Verdünnungsrechner: genaue Lösungen mit C1V1 = C2V2
Eine Verdünnung macht aus einer konzentrierten Stammlösung eine schwächere, alltagstaugliche Lösung. Dieser Rechner löst die Gleichung C1V1 = C2V2 und zeigt dir, wie viel Stammlösung du benötigst, wie viel Lösungsmittel du hinzufügen musst und welches Endvolumen daraus entsteht. Das ist hilfreich im Labor, in der Küche, in der Industrie oder beim Ansetzen von Reinigern und Gartenmitteln.
Der Kern der Verdünnung ist leicht zu verstehen: Die Stoffmenge bleibt konstant, nur das Gesamtvolumen wächst durch Zugabe von Lösungsmittel. Dadurch sinkt die Konzentration in genau dem Verhältnis, das die Formel beschreibt.
- C1 — Anfangskonzentration der Stammlösung (z.
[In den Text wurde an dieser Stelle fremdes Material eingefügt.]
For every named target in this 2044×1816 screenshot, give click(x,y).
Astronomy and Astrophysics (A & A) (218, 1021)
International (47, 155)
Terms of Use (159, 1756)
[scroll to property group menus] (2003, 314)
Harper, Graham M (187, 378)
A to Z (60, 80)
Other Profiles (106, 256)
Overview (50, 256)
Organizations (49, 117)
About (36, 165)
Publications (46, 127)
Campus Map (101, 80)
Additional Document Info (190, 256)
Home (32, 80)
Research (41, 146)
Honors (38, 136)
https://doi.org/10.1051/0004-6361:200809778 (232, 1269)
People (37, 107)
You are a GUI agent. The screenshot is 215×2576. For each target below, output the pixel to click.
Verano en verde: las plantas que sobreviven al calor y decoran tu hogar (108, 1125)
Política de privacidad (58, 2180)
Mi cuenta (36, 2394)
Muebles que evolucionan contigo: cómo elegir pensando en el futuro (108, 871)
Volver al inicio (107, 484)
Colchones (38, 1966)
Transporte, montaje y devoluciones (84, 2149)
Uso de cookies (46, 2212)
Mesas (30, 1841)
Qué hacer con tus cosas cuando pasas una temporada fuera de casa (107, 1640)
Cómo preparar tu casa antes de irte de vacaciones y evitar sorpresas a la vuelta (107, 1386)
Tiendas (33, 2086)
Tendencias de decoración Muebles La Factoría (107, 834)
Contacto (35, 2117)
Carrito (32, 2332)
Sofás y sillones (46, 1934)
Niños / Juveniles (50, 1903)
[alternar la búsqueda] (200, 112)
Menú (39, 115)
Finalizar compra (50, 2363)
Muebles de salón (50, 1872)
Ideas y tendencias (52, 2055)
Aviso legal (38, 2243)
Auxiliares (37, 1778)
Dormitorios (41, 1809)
B. M, mM, %, ppm)
- V1 — Volumen, das aus der Stammlösung entnommen wird
- C2 — gewünschte Endkonzentration
- V2 — Gesamtvolumen der verdünnten Lösung
Verdünnungsfaktor (VF): VF = C1/C2 = V2/V1. Ein VF von 10 bedeutet 10× (1 Teil Stammlösung + 9 Teile Lösungsmittel).
So nutzt du den Rechner
- Wähle aus, welche Größe du berechnen möchtest: C1, V1, C2 oder V2.
- Gib die drei bekannten Werte ein und achte auf konsistente Einheiten.
- Prüfe das Ergebnis und den Verdünnungsfaktor, ob der Maßstab plausibel ist.
- Wenn du V1 berechnest, ziehe V1 von V2 ab, um das Lösungsmittelvolumen zu erhalten.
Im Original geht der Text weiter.